Alberto Núñez Feijóo, líder del Partido Popular, enfrenta un proceso de negociación especialmente delicado tras la inesperada renuncia de Carlos Mazón, que ha dejado incierto el futuro político del PP en la Comunidad Valenciana. La dimisión del expresidente autonómico ha provocado una crisis interna y un intercambio complejo con Vox, cuyo dirigente, Santiago Abascal, muestra poco interés en sellar rápidamente un nuevo pacto de investidura.
Desde fuentes del PP reconocen que la situación es «compleja» y que el partido trabaja contrarreloj para designar un candidato capaz de mantener la coalición con Vox y evitar así unas elecciones anticipadas, que representarían un revés importante para los populares.

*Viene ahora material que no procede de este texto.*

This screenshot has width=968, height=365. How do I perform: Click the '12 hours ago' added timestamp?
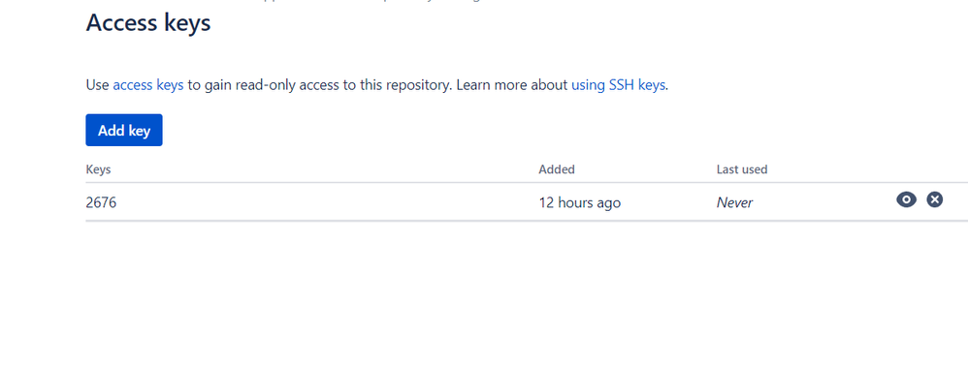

La dirección nacional, desde Génova, busca limitar el impacto de esta crisis y asegurar que el próximo candidato a la presidencia valenciana sea una opción aceptada tanto por las bases populares como por los socios de extrema derecha. No obstante, la ausencia de nombres claros y la actitud reservada de Abascal dificultan el proceso.
Por su parte, Vox mantiene que no se rendirá a presiones y solicita garantías programáticas antes de respaldar a cualquier aspirante popular. «No es cuestión de personas, sino de compromisos sólidos», afirman representantes del partido.
Feijóo, que ya ha convocado varias reuniones con su equipo cercano, es consciente de que Valencia representa un reto crucial para demostrar su liderazgo y capacidad de negociación frente a un socio cada vez más demandante. Si no consigue un acuerdo en las próximas semanas, el PP podría perder un territorio clave y abrir la posibilidad de unas nuevas elecciones con un resultado incierto.